The Non-farm payrolls job report showed that the US economy unexpectedly added 339,000 jobs in May 2023, way above market forecasts of 190,000, and following an upwardly revised 294,000 in April.
Accordingly, the market reaction saw the US dollar gain momentum after suffering heavy losses on Thursday and the futures markets in the United States kept their initial gains on the positive print.
The job gains in the United States occurred in professional and business services, government, health care, construction, transportation and warehousing, and social assistance.
The unemployment rate in the US increased to 3.7 percent in May 2023, the highest since October 2022 and above market expectations of 3.5 percent, taking the positivity of the report.
Despite this uptick, the jobless rate remained historically low and suggested the labour market remained tight, however, even with the uptick its unlikely to worry the Fed at this stage.
The average workweek for all employees on US private Non-farm payrolls fell slightly to 34.3 hours in May of 2023, the least since the labour shock during the start of the pandemic in April 2022, below market forecasts of 34.4. The figure also marked a slight retreat from 34.4 hours in the prior two months.
Yesterday’s ADP private businesses report showed that in the US created 278,000 jobs in May of 2023, compared to a downwardly revised 291, — in April and well above forecasts of 170,000.

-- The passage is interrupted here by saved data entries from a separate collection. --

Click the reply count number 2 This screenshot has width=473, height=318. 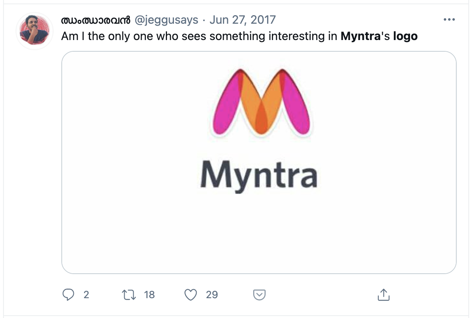[86, 295]
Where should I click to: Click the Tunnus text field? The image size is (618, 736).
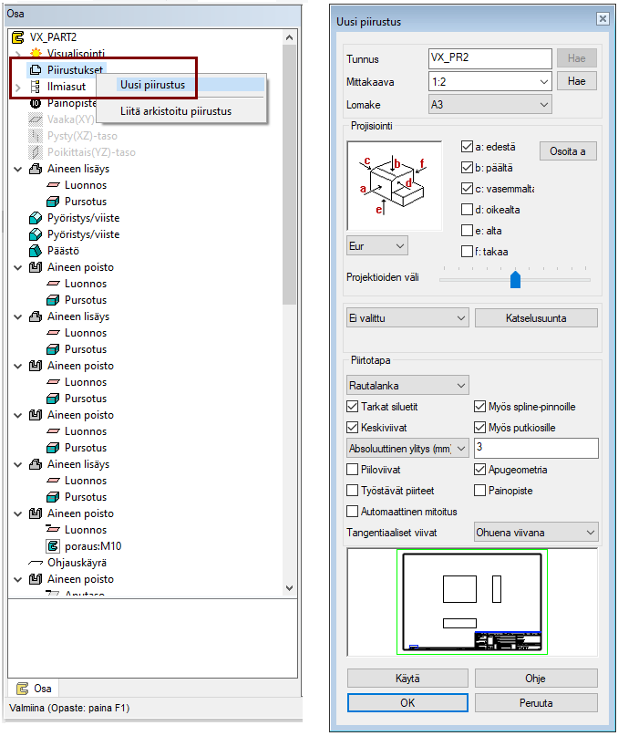coord(489,58)
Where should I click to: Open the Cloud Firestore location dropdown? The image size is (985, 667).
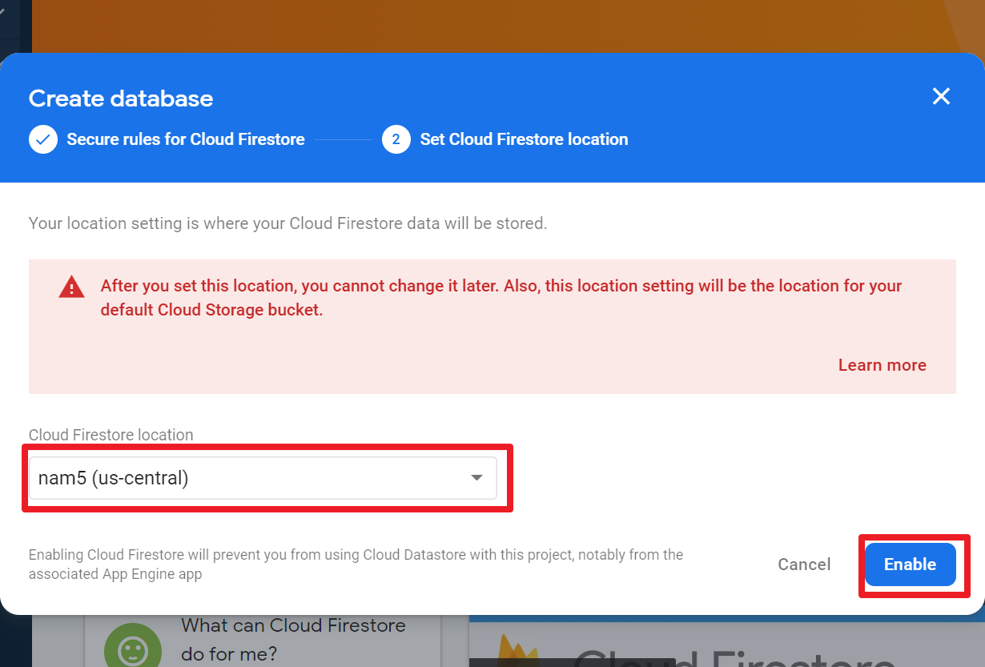[x=262, y=478]
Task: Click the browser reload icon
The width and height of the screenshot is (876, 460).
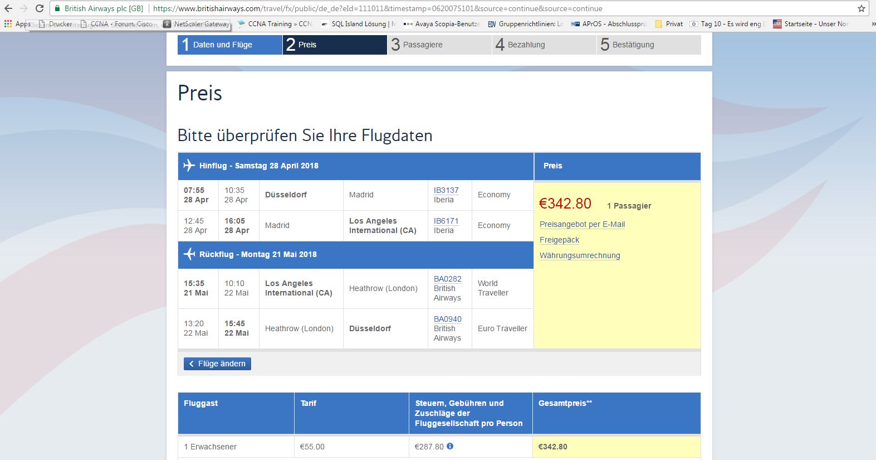Action: coord(39,8)
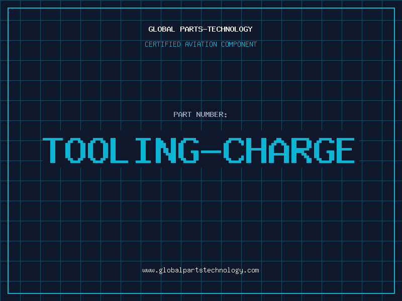Image resolution: width=402 pixels, height=301 pixels.
Task: Open the www.globalpartstechnology.com website link
Action: pyautogui.click(x=200, y=270)
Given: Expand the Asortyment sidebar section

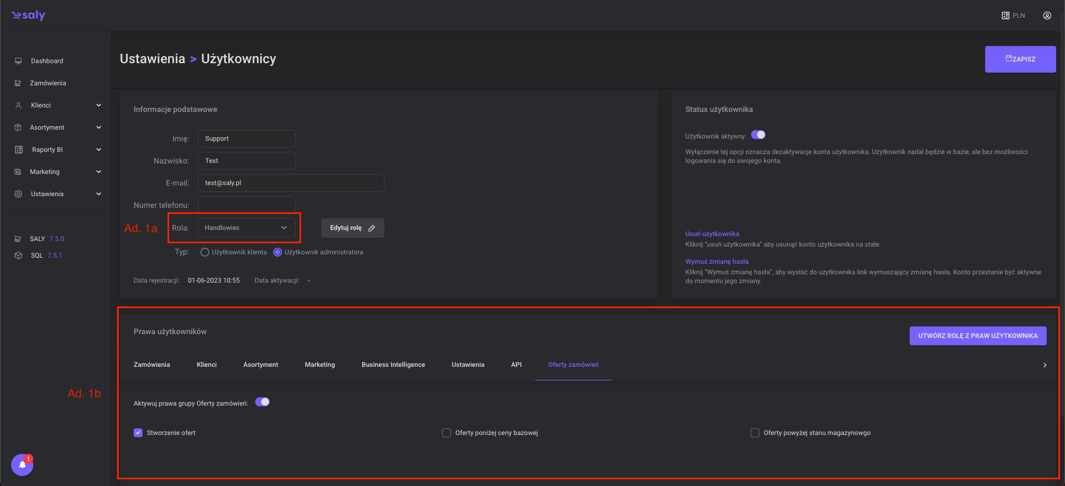Looking at the screenshot, I should [99, 127].
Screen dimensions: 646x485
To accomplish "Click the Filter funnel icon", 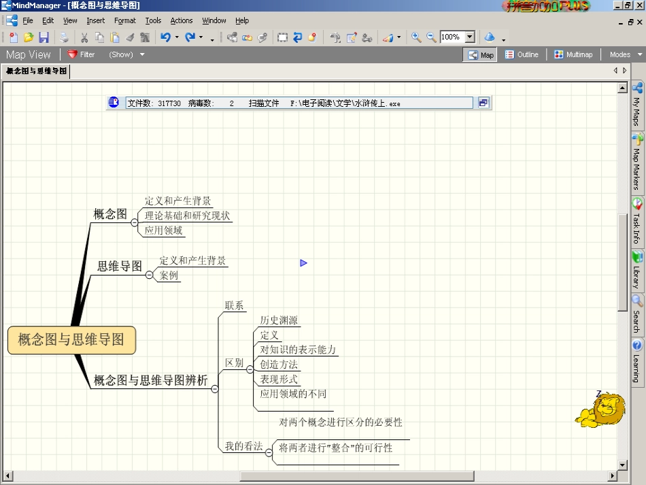I will (x=73, y=54).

This number comes of the back of a week with bad economic data from the United States, as the ISM jobs report showed a notable contraction. Europe and China also showed a slowdown.
Ahead of the report, the market was pricing a 29 percent chance of a Fed Reserve will hike on June 12, however, now the market is pricing in just a 27 percent chance of a hike.
This is the 15th consecutive report that has beaten the economist consensus, further underscoring how analysts have gotten the job situation wrong on a consistent basis.